# Data shown
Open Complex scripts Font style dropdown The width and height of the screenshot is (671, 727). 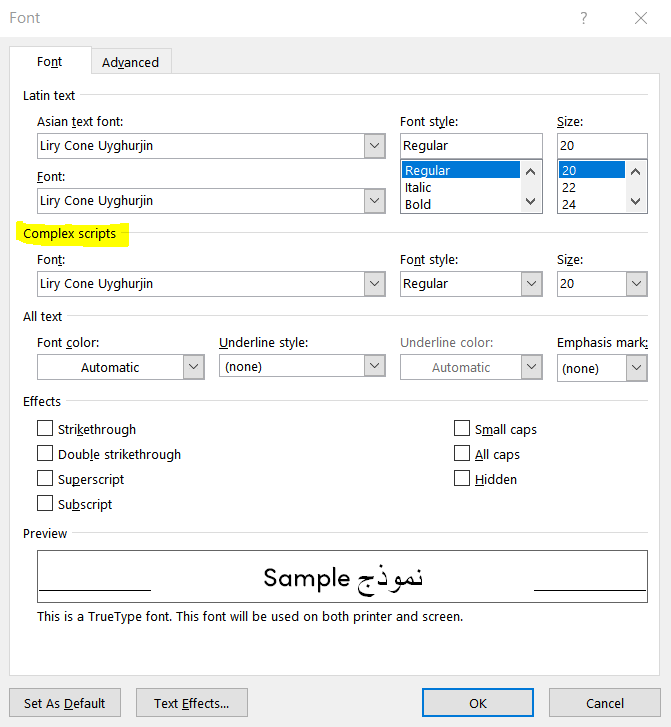531,284
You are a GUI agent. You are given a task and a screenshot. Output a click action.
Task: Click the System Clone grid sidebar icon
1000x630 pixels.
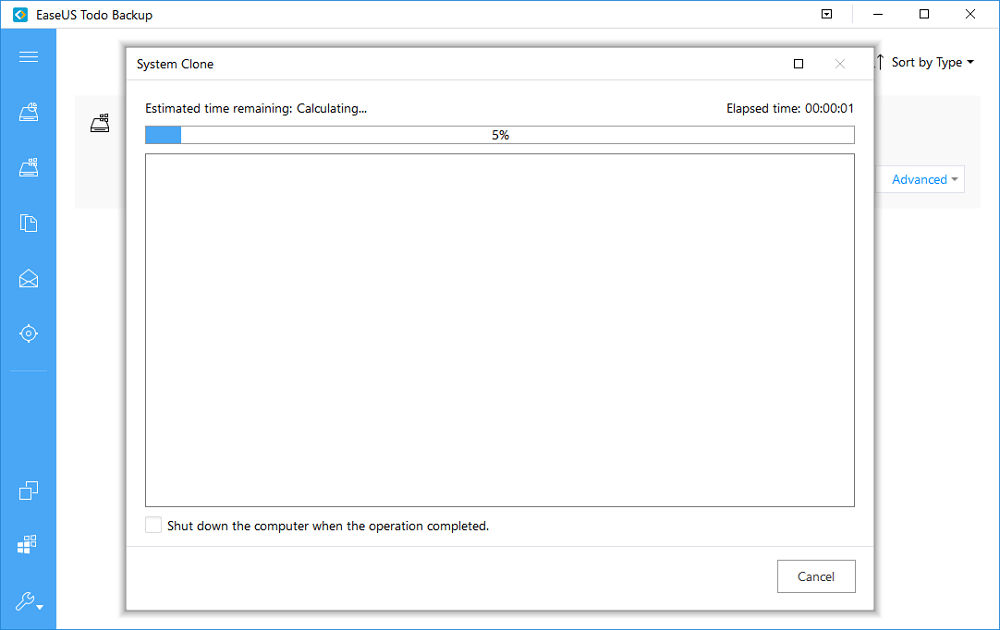pos(28,545)
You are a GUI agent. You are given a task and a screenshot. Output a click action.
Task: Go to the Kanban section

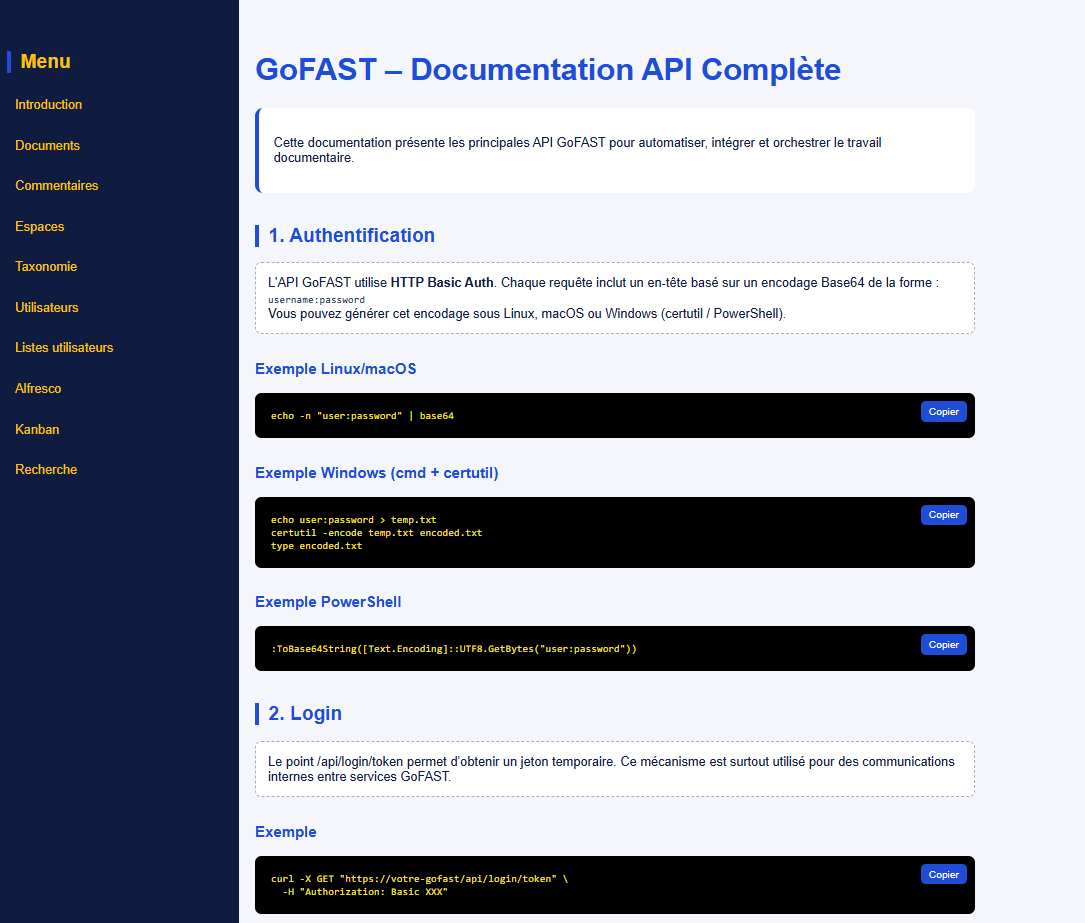[37, 430]
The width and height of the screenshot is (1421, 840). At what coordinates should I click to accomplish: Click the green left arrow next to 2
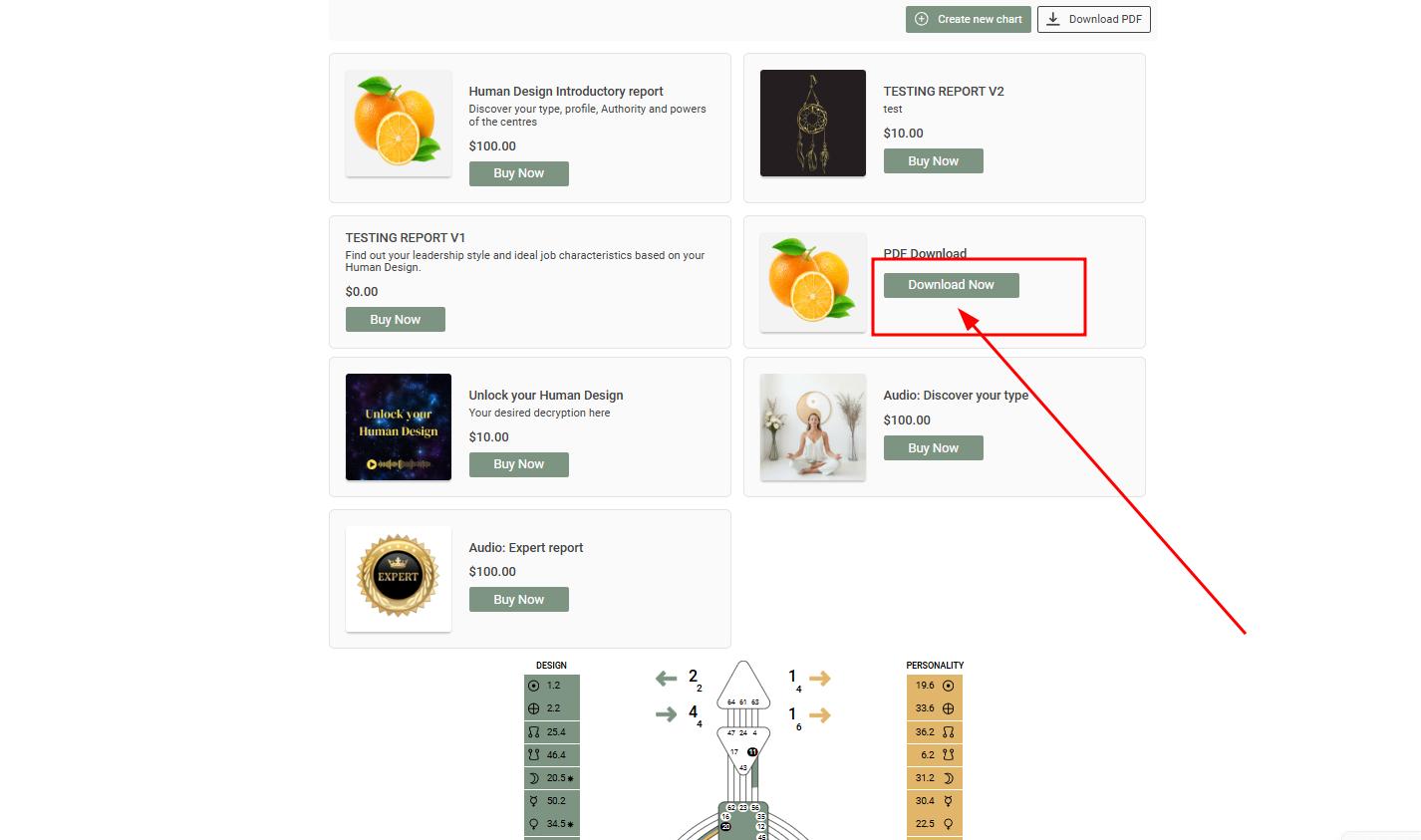tap(666, 679)
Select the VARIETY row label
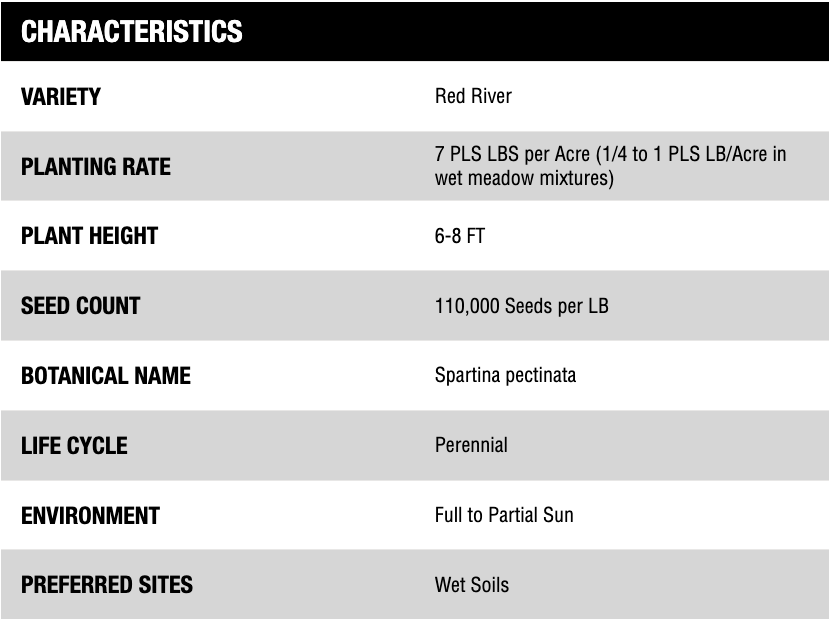Viewport: 829px width, 621px height. 61,97
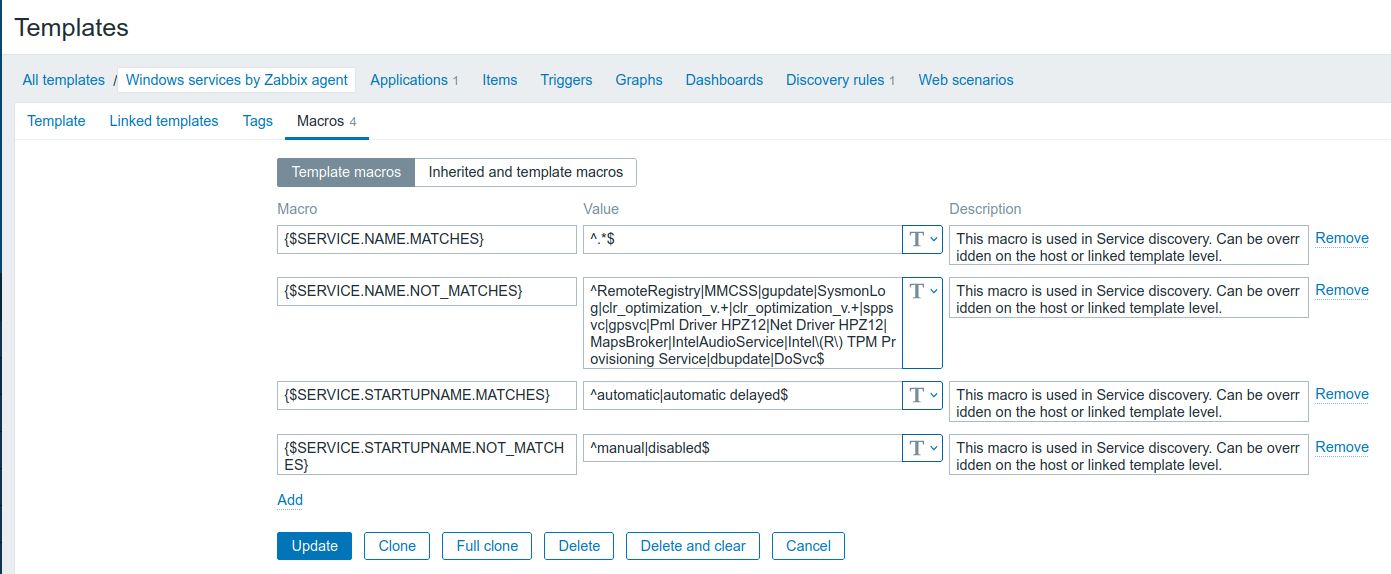
Task: Click the Full clone button
Action: (487, 546)
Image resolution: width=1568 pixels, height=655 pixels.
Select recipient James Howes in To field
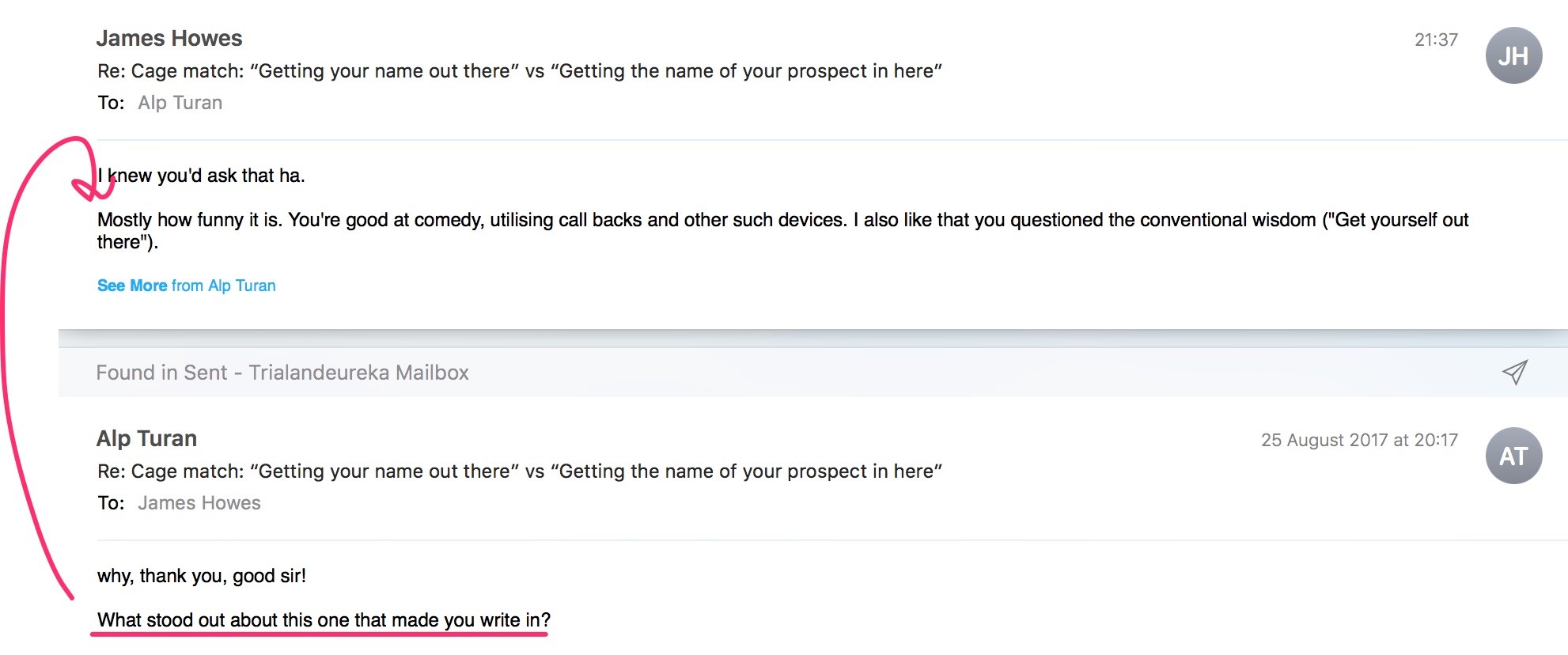199,503
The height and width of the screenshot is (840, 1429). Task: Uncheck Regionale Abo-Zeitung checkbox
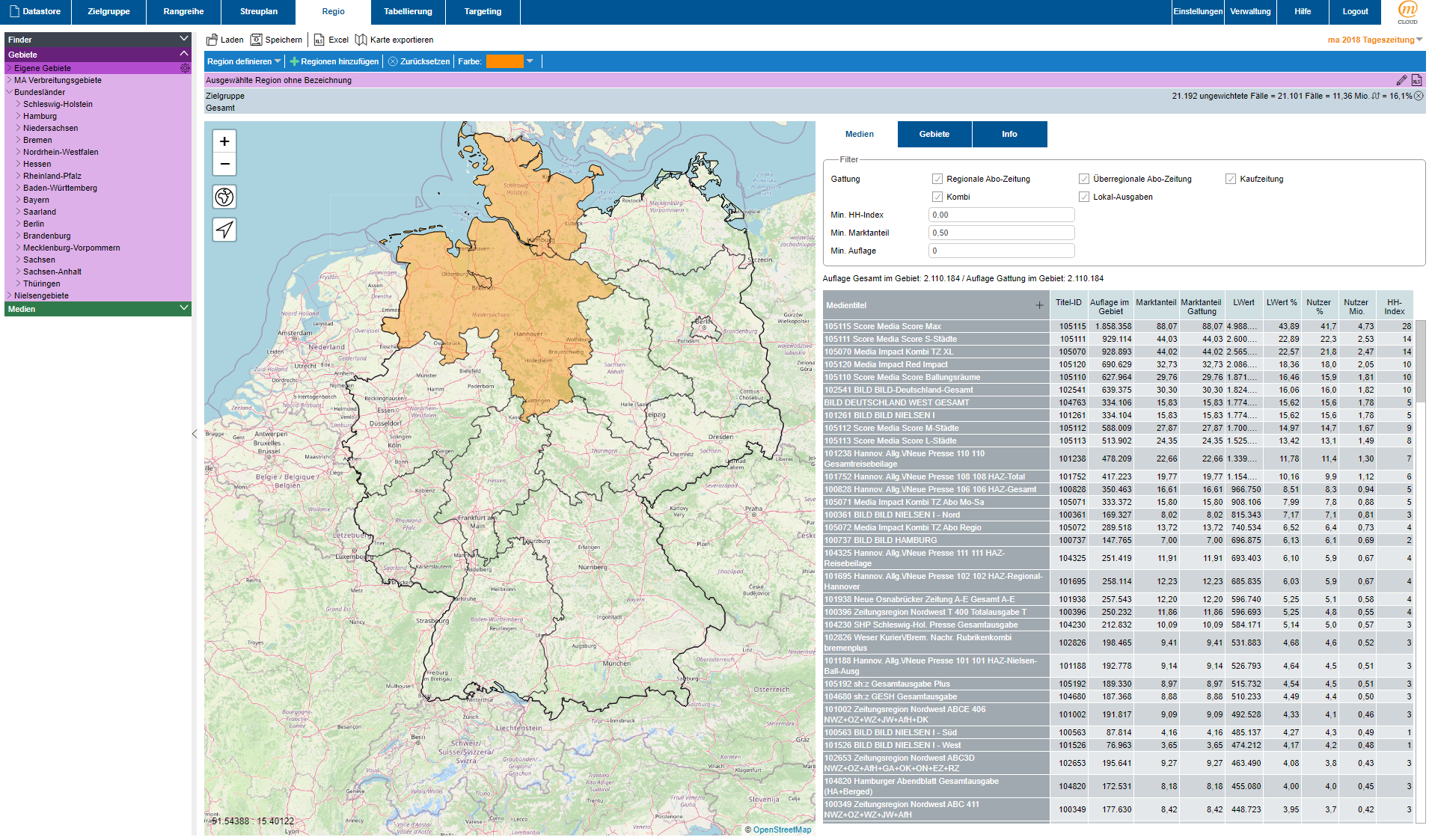(x=937, y=179)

# Instructions for the task
The lines from the one containing "Select recipient James Howes in To field" through the last line of the entries are to be copied exactly, both ends included, and the pictures are to be omitted.

# Answer to the problem
Select recipient James Howes in To field
199,503
The height and width of the screenshot is (840, 1429). Task: Uncheck Regionale Abo-Zeitung checkbox
(x=937, y=179)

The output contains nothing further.